__EXCERPT__:
********

German poet and educationist (1904–1985)

Vera Lachmann (June 23, 1904 – 1985) was a German poet, classicist and educator. After founding a school for Jewish children in Nazi Germany, she emigrated to the United States in 1939 and established Camp Catawba, a summer camp for boys.

==Early life in Germany==
Lachmann was born in 1904 in Berlin, into a family of German-Jewish heritage. After attending a private school for girls, she enrolled in the Humboldt University of Berlin and the University of Basel in 1923 to study philology, language and literature. She earned a PhD from the University in Berlin in 1931, and planned to go on to teach at the university level. However, due to the bias against women in the field of tertiary education, she trained instead to teach at the Gymnasium (secondary school) level.

In 1933, shortly after Adolf Hitler assumed power in Germany, Lachmann founded a private school for children of Jewish and Jewish-Christian parents who had been expelled from public schools. The school, which was held on the property of Lachmann's relatives, was closed by Nazi officials shortly after Kristallnacht in 1938.

==Emigration to the United States==
Lachmann left Germany for the United States in November 1939, assisted by friends in both countries. She worked at Vassar College's German department until 1941, and subsequently taught at Salem College for two years, Bryn Mawr College for one year, and Yale University for two years. She also held brief positions at the City College of New York and Brooklyn College. Castrum Peregrini Press published three volumes of her poetry, which were heavily influenced by Ancient Greek literature, in both German and (translated) English.

********

__DATA SHOWN__:
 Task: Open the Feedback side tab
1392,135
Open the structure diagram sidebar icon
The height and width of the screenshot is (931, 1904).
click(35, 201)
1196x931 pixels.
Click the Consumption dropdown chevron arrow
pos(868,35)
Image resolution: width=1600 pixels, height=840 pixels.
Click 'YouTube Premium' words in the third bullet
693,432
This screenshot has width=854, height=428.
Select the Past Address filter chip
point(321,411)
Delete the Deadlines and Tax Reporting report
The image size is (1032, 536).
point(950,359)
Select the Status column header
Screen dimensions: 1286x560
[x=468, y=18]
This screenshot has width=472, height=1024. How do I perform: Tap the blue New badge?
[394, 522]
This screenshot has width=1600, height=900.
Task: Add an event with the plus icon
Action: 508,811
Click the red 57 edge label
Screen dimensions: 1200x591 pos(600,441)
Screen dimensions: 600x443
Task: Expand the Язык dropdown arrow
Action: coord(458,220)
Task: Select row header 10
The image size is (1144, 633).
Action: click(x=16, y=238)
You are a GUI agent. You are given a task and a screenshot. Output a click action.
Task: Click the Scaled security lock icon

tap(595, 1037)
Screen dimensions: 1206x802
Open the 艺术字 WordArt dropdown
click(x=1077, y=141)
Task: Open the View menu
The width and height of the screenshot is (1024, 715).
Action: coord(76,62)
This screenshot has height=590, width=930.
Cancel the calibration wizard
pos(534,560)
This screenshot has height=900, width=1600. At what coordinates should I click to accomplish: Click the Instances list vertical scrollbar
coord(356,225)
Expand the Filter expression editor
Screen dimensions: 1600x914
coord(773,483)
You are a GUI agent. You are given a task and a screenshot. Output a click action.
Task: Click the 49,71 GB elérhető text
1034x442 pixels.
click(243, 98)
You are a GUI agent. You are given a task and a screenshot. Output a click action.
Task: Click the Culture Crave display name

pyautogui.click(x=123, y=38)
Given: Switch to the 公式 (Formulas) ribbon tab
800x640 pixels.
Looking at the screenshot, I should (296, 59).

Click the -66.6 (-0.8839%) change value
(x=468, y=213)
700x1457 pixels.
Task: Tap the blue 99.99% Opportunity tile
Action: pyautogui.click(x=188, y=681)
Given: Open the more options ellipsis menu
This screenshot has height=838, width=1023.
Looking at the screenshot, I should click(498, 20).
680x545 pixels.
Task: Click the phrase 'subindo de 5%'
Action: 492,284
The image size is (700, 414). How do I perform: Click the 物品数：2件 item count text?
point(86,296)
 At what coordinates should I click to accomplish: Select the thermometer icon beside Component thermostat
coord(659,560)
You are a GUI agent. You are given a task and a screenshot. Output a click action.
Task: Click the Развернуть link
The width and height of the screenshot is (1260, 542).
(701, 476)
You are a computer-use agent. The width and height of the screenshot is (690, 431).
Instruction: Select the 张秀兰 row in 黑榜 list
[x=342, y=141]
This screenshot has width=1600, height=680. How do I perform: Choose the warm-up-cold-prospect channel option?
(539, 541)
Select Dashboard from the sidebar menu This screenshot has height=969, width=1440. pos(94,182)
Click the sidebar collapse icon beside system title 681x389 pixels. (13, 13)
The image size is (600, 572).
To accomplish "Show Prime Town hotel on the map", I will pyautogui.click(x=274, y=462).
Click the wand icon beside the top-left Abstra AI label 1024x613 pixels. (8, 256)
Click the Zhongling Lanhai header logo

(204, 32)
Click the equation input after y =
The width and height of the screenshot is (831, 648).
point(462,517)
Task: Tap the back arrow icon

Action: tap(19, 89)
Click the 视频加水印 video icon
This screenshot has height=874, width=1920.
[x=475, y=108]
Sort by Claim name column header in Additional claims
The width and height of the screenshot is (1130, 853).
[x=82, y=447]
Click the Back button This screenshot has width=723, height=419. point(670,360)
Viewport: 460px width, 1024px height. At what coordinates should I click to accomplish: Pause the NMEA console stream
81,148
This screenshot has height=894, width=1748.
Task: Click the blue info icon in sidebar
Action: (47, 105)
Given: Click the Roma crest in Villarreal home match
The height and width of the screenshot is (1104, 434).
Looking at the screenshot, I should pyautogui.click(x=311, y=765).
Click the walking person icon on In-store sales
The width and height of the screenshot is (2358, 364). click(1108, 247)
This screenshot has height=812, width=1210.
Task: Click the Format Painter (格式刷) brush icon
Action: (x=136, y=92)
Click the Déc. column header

********

__YOUR TASK__: In the Vera Lachmann biography, why did Lachmann train to teach at the Gymnasium level rather than at a university? Answer in one to three sentences.

__EXERCISE ANSWER__: Lachmann had planned to teach at the university level after earning her PhD in 1931. Because of the bias against women in tertiary education, she trained instead to teach at the Gymnasium (secondary school) level.